• TASK REQUIREMENTS:
Leave out the pictures and print precisely the lines from the line with "This screenshot has height=447, width=1024." to the final line of the entries, both ends included.
◇ ◇ ◇ ◇ ◇ ◇ ◇
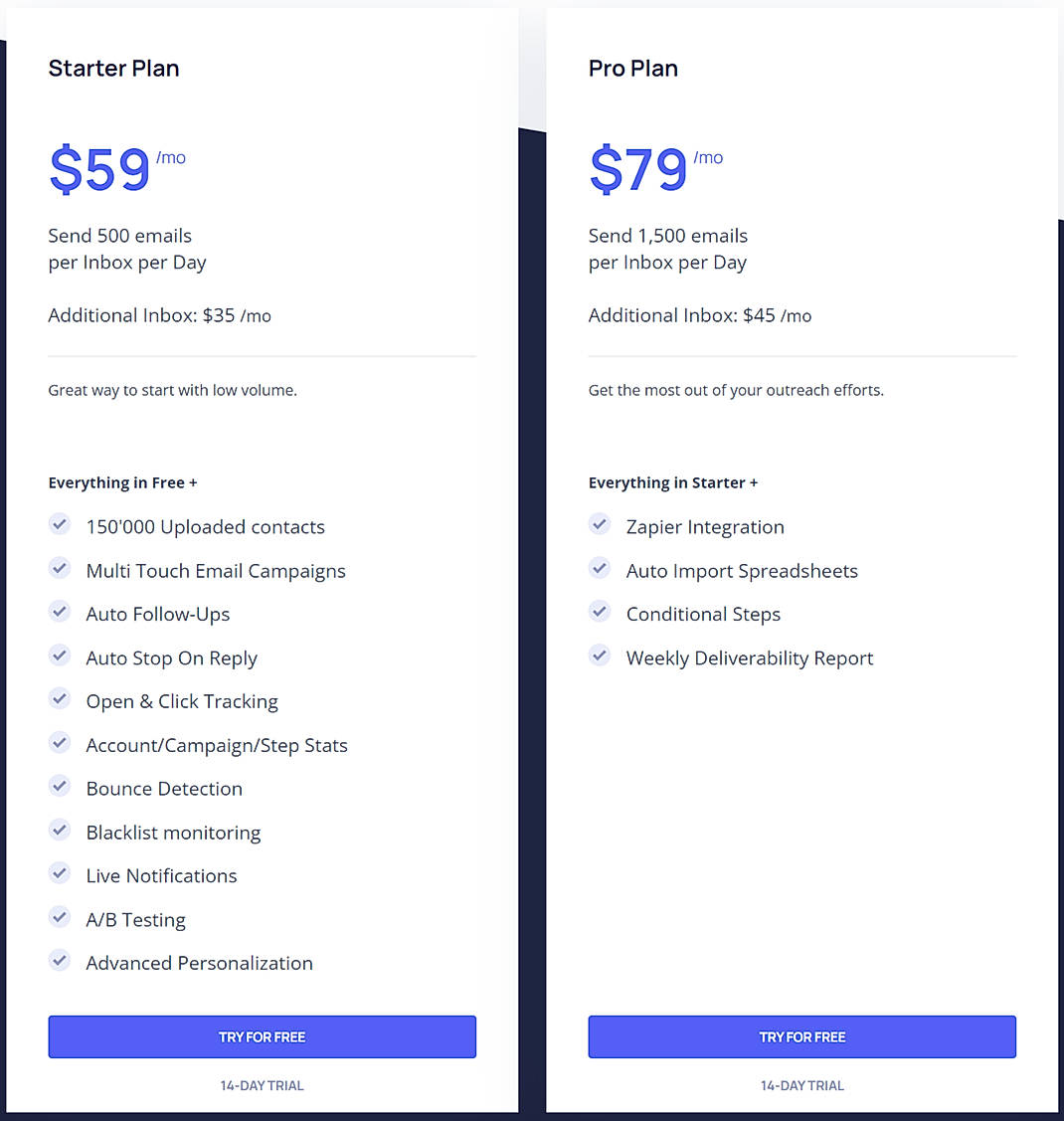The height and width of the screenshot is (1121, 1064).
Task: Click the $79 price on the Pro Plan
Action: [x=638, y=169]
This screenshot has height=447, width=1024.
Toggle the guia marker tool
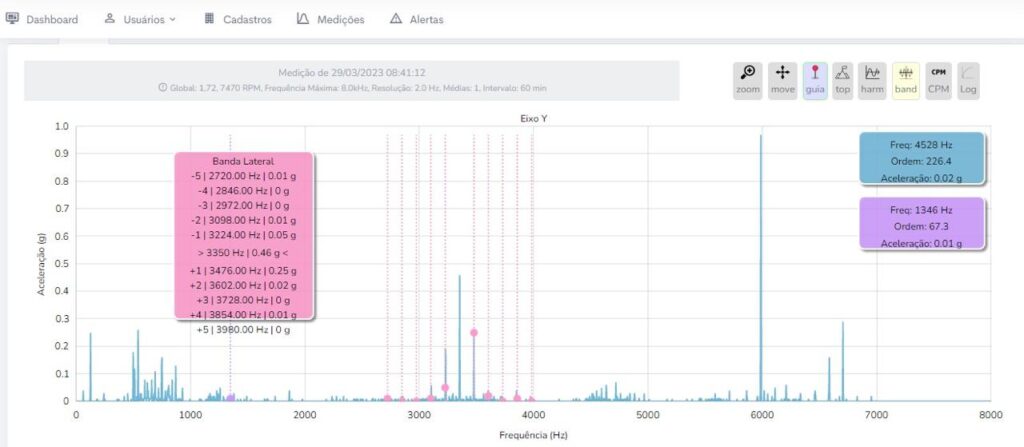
◇ ◇ ◇ ◇ ◇ ◇ ◇
• RESPONSE TO THE EXERCISE:
This screenshot has height=447, width=1024.
Toggle the guia marker tool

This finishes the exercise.